§ **Short task**: Write out every line of the records below as one numbered list, leaving out the blank lines and the pictures.

§ **Exercise material**:
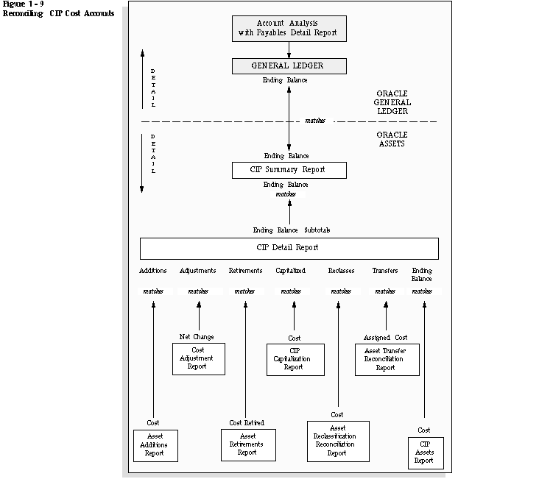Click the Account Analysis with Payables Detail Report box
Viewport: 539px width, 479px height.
pyautogui.click(x=289, y=28)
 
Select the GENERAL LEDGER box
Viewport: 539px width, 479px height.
pyautogui.click(x=288, y=65)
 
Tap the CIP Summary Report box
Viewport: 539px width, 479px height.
pyautogui.click(x=288, y=170)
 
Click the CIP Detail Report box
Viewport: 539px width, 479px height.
pyautogui.click(x=289, y=248)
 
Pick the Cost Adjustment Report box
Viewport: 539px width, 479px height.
pyautogui.click(x=198, y=358)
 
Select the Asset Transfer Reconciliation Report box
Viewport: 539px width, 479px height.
pyautogui.click(x=386, y=359)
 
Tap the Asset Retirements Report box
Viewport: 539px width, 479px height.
pyautogui.click(x=247, y=444)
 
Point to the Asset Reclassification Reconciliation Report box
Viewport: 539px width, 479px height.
pyautogui.click(x=337, y=440)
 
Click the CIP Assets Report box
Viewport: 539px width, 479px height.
pyautogui.click(x=424, y=453)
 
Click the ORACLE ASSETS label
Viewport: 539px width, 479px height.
pyautogui.click(x=392, y=139)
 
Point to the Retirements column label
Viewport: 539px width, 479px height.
pyautogui.click(x=245, y=271)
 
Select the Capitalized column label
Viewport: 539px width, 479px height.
pyautogui.click(x=291, y=271)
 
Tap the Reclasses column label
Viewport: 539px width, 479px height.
pyautogui.click(x=341, y=271)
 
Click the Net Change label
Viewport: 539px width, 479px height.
pyautogui.click(x=197, y=337)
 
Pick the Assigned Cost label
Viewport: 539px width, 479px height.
pyautogui.click(x=385, y=337)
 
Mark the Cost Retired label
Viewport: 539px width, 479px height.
pyautogui.click(x=247, y=422)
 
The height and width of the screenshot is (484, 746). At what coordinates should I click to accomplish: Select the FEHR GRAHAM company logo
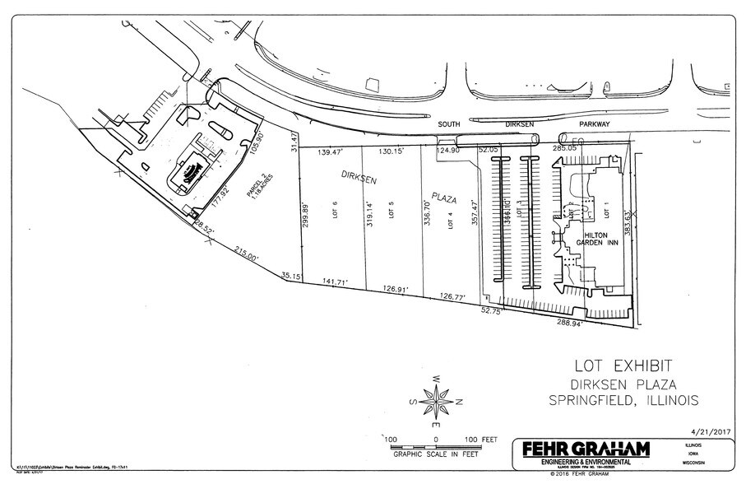[x=581, y=450]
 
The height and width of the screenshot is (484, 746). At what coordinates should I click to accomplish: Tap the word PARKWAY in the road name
[x=593, y=124]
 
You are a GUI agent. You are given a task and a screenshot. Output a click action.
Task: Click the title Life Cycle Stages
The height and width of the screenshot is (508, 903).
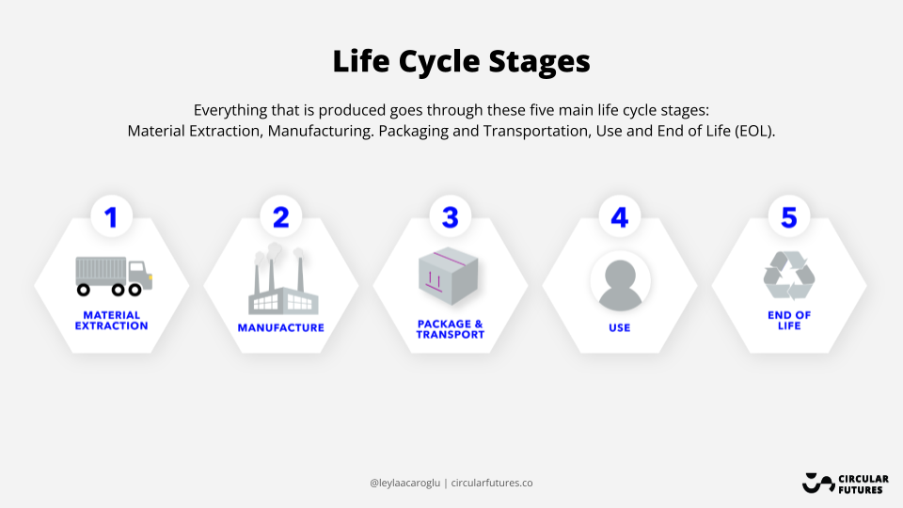(x=461, y=61)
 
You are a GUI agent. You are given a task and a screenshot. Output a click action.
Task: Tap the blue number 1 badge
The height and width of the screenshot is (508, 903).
(x=111, y=217)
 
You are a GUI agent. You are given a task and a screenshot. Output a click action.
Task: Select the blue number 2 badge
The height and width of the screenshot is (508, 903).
(x=281, y=217)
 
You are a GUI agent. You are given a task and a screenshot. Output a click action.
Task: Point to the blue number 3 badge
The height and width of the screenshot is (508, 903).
(x=451, y=217)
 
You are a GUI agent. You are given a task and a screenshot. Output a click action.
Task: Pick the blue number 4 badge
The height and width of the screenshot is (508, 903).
(x=620, y=217)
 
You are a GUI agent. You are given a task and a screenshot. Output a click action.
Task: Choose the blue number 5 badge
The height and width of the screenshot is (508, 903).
(x=789, y=217)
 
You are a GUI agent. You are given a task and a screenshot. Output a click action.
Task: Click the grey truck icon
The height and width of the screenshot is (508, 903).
(x=114, y=276)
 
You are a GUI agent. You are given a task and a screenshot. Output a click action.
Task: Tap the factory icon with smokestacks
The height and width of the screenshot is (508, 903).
(x=283, y=278)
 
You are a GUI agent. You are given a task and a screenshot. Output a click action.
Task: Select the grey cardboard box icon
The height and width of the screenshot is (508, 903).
(x=449, y=276)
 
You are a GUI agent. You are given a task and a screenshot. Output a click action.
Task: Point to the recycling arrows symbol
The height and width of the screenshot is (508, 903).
(x=789, y=276)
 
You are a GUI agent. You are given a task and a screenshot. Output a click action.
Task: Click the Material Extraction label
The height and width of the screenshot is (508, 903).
(x=111, y=321)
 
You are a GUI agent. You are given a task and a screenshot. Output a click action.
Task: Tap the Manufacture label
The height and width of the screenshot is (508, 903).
(x=281, y=327)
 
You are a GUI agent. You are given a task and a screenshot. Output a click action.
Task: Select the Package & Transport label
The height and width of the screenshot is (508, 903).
(x=451, y=329)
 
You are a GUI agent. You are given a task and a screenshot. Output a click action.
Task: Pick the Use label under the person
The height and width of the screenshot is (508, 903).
(x=620, y=327)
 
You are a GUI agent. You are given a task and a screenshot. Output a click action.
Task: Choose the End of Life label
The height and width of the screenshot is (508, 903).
(x=789, y=321)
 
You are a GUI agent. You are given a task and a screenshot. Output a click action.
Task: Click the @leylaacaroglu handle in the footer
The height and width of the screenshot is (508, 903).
(x=404, y=484)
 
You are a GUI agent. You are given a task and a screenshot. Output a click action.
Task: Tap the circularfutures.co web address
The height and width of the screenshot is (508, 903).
(x=492, y=483)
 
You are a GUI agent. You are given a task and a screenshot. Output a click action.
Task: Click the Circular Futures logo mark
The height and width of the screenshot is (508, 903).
(x=818, y=484)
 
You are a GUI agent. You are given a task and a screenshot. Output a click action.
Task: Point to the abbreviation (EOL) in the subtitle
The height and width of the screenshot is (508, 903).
(x=755, y=132)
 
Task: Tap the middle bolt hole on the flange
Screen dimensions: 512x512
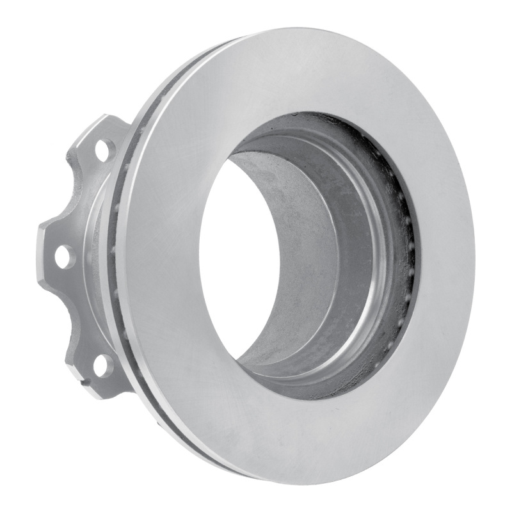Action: [x=64, y=257]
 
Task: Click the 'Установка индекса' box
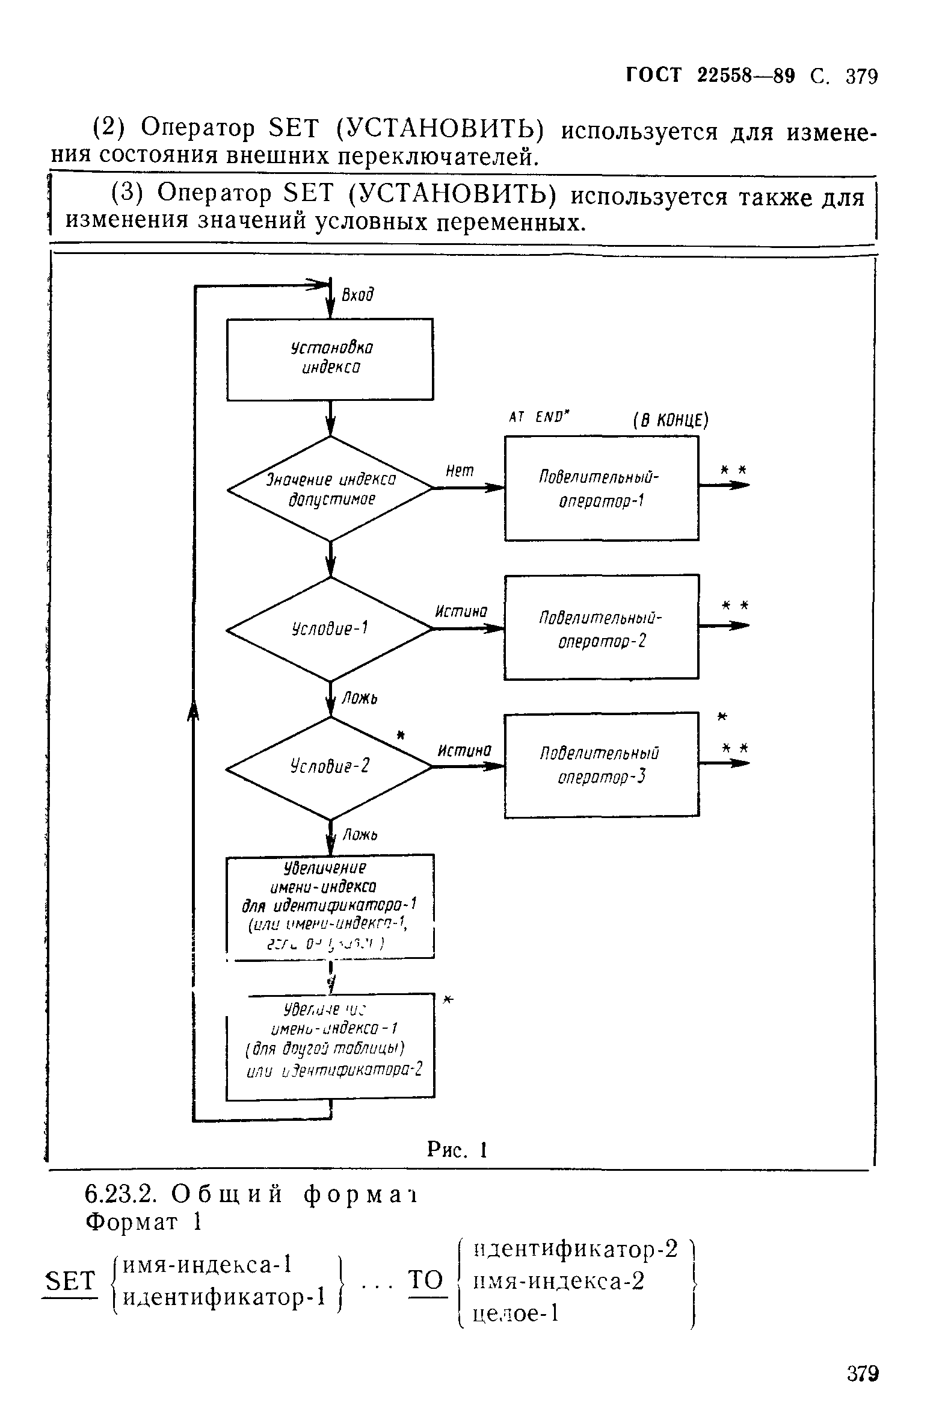(x=330, y=359)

§ **Answer to the problem**:
1. Click the Account Analysis with Payables Detail Report box
2. Viewport: 539px width, 479px height.
3. pyautogui.click(x=289, y=28)
4. Select the GENERAL LEDGER box
5. Viewport: 539px width, 479px height.
6. pyautogui.click(x=288, y=65)
7. Tap the CIP Summary Report box
8. Viewport: 539px width, 479px height.
9. pyautogui.click(x=288, y=170)
10. Click the CIP Detail Report box
11. Viewport: 539px width, 479px height.
12. pyautogui.click(x=289, y=248)
13. Pick the Cost Adjustment Report box
14. Viewport: 539px width, 479px height.
15. pyautogui.click(x=198, y=358)
16. Select the Asset Transfer Reconciliation Report box
17. Viewport: 539px width, 479px height.
18. pyautogui.click(x=386, y=359)
19. Tap the Asset Retirements Report box
20. Viewport: 539px width, 479px height.
21. pyautogui.click(x=247, y=444)
22. Point to the Asset Reclassification Reconciliation Report box
23. Viewport: 539px width, 479px height.
24. pyautogui.click(x=337, y=440)
25. Click the CIP Assets Report box
26. Viewport: 539px width, 479px height.
27. pyautogui.click(x=424, y=453)
28. Click the ORACLE ASSETS label
29. Viewport: 539px width, 479px height.
30. pyautogui.click(x=392, y=139)
31. Point to the Retirements column label
32. Viewport: 539px width, 479px height.
33. pyautogui.click(x=245, y=271)
34. Select the Capitalized column label
35. Viewport: 539px width, 479px height.
36. pyautogui.click(x=291, y=271)
37. Tap the Reclasses column label
38. Viewport: 539px width, 479px height.
39. pyautogui.click(x=341, y=271)
40. Click the Net Change label
41. Viewport: 539px width, 479px height.
42. pyautogui.click(x=197, y=337)
43. Pick the Assigned Cost label
44. Viewport: 539px width, 479px height.
45. pyautogui.click(x=385, y=337)
46. Mark the Cost Retired label
47. Viewport: 539px width, 479px height.
48. pyautogui.click(x=247, y=422)
49. The height and width of the screenshot is (484, 746). At what coordinates should I click to accomplish: Select the FEHR GRAHAM company logo
50. [x=581, y=450]
51. The height and width of the screenshot is (484, 746). At what coordinates should I click to accomplish: Tap the word PARKWAY in the road name
52. [x=593, y=124]
53. You are a GUI agent. You are given a task and a screenshot. Output a click action.
54. Task: Click the title Life Cycle Stages
55. The height and width of the screenshot is (508, 903).
56. (x=461, y=61)
57. You are a GUI agent. You are given a task and a screenshot. Output a click action.
58. Task: Tap the blue number 1 badge
59. The height and width of the screenshot is (508, 903).
60. (x=111, y=217)
61. You are a GUI agent. You are given a task and a screenshot. Output a click action.
62. Task: Select the blue number 2 badge
63. The height and width of the screenshot is (508, 903).
64. (x=281, y=217)
65. You are a GUI agent. You are given a task and a screenshot. Output a click action.
66. Task: Point to the blue number 3 badge
67. The height and width of the screenshot is (508, 903).
68. (x=451, y=217)
69. You are a GUI agent. You are given a task and a screenshot. Output a click action.
70. Task: Pick the blue number 4 badge
71. The height and width of the screenshot is (508, 903).
72. (x=620, y=217)
73. You are a GUI agent. You are given a task and a screenshot. Output a click action.
74. Task: Choose the blue number 5 badge
75. The height and width of the screenshot is (508, 903).
76. (x=789, y=217)
77. You are a GUI agent. You are given a task and a screenshot. Output a click action.
78. Task: Click the grey truck icon
79. The height and width of the screenshot is (508, 903).
80. (x=114, y=276)
81. You are a GUI agent. You are given a task and a screenshot. Output a click action.
82. Task: Tap the factory icon with smokestacks
83. The height and width of the screenshot is (508, 903).
84. (x=283, y=278)
85. You are a GUI agent. You are given a task and a screenshot. Output a click action.
86. Task: Select the grey cardboard box icon
87. The height and width of the screenshot is (508, 903).
88. (x=449, y=276)
89. You are a GUI agent. You are given a task and a screenshot. Output a click action.
90. Task: Point to the recycling arrows symbol
91. The height and width of the screenshot is (508, 903).
92. (x=789, y=276)
93. You are a GUI agent. You are given a task and a screenshot. Output a click action.
94. Task: Click the Material Extraction label
95. The height and width of the screenshot is (508, 903).
96. (x=111, y=321)
97. You are a GUI agent. You are given a task and a screenshot. Output a click action.
98. Task: Tap the Manufacture label
99. The height and width of the screenshot is (508, 903).
100. (x=281, y=327)
101. You are a GUI agent. You are given a task and a screenshot. Output a click action.
102. Task: Select the Package & Transport label
103. The height and width of the screenshot is (508, 903).
104. (x=451, y=329)
105. You are a GUI agent. You are given a task and a screenshot. Output a click action.
106. Task: Pick the Use label under the person
107. The height and width of the screenshot is (508, 903).
108. (x=620, y=327)
109. You are a GUI agent. You are given a task and a screenshot. Output a click action.
110. Task: Choose the End of Life label
111. The height and width of the screenshot is (508, 903).
112. (x=789, y=321)
113. You are a GUI agent. You are given a task and a screenshot. Output a click action.
114. Task: Click the @leylaacaroglu handle in the footer
115. The height and width of the screenshot is (508, 903).
116. (x=404, y=484)
117. You are a GUI agent. You are given a task and a screenshot. Output a click action.
118. Task: Tap the circularfutures.co web address
119. The height and width of the screenshot is (508, 903).
120. (x=492, y=483)
121. You are a GUI agent. You are given a task and a screenshot. Output a click action.
122. Task: Click the Circular Futures logo mark
123. The height and width of the screenshot is (508, 903).
124. (x=818, y=484)
125. You are a GUI agent. You are given a task and a screenshot. Output a click action.
126. Task: Point to the abbreviation (EOL) in the subtitle
127. The height and width of the screenshot is (508, 903).
128. (x=755, y=132)
129. Task: Tap the middle bolt hole on the flange
130. Screen dimensions: 512x512
131. Action: [x=64, y=257]
132. Task: Click the 'Установка индекса' box
133. (x=330, y=359)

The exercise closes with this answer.